As legislative leaders wait to see if Gov. Tate Reeves will call lawmakers into special session to vote on a medical marijuana proposal, groups opposed to legalized cannabis — who typically have the governor’s ear — are making a push against it.
The Mississippi-based Christian fundamentalist nonprofit American Family Association has issued a Q&A memo on the medical marijuana proposal with a headline claiming it’s “Worse Than You Could Imagine.”
The eight-page memo, which contains some inaccurate claims about what lawmakers have agreed to, says the proposed medical marijuana program would harm state employers, property owners, churches and religious organizations, and would allow medical marijuana users “to just sit on the couch and collect welfare.” It also says using marijuana “is immoral,” it “significantly compromises a person’s ability to act rationally (unlike a glass of wine, for instance),” and “THC fosters drug dependency and addiction.”
On Thursday, First United Pentecostal Church of Brandon is hosting an event for state law enforcement officers sponsored by the Mississippi Sheriffs’ Association and Mississippi Association of Chiefs of Police to cover “Policing in a State with a Medical Marijuana Program.” The director of the Oklahoma Bureau of Narcotics and an assistant district attorney from Oklahoma will keynote the event.
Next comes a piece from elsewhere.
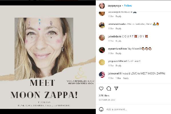The height and width of the screenshot is (114, 171).
Task: Click yogaworldheart gold avatar
Action: (x=102, y=62)
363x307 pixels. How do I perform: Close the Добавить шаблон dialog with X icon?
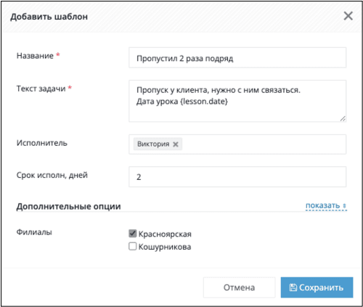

Oklahoma’s medical marijuana program is so open it resembles recreational use, with about 10% of the population issued a card allowing cannabis use and more than 2,000 dispensaries in the state. Mississippi lawmakers heard from Oklahoma officials during summer hearings and said they heeded warnings from them when drafting Mississippi’s more conservative program.
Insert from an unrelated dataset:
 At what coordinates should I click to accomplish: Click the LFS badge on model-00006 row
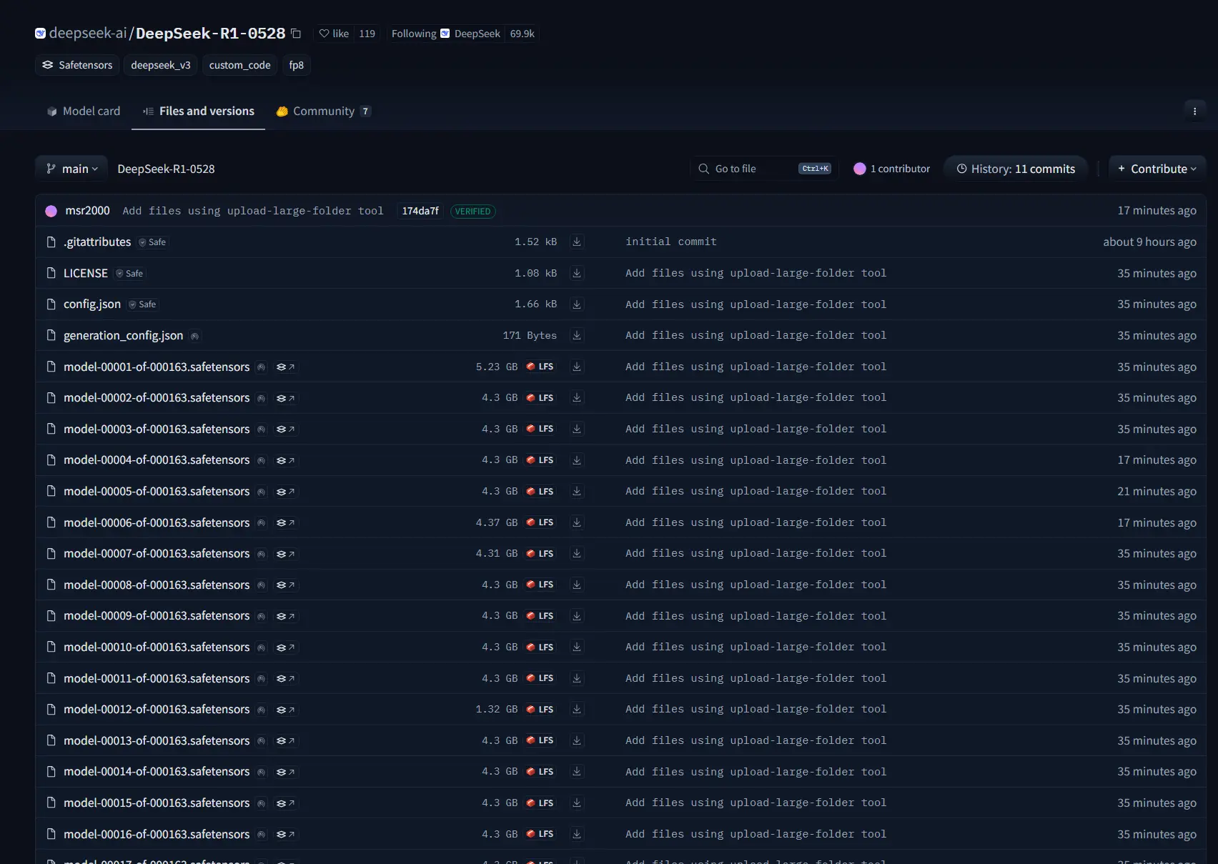(540, 522)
Meanwhile, medical marijuana proponents have held rallies across the state in recent weeks. One group called “We are the 74” has called on its members to “occupy” the Governor’s Mansion starting this week. So far, only a sparse group of people has encamped outside the mansion in downtown Jackson.
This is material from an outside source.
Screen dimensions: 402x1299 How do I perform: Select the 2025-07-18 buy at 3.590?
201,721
House and Senate negotiators worked through the summer crafting a medical marijuana program to replace the Initiative 65 program that voters passed, but the state Supreme Court shot down over constitutional issues.
Reeves, who has sole authority to call lawmakers into special session, had said he would do so once lawmakers had reached consensus on a draft bill. They did so in September, but Reeves has given lawmakers a last-minute laundry list of things he did not like in the bill.
Legislative leaders said they have conceded many of Reeves’ requested changes but that others are unreasonable. As governor, Reeves can’t control what lawmakers pass, but could veto any measure after the fact.
Republican Reeves, in his first term as governor, has sought support of, and input from, the AFA and other right-leaning religious groups and law enforcement organizations. He has said he opposes medical marijuana, but said he would call lawmakers into session to adopt a program to abide by the will of voters who overwhelmingly passed Initiative 65.
Legislative leaders said that if Reeves does not call them into special session as promised, they will take the issue up in the regular legislative session that begins in January.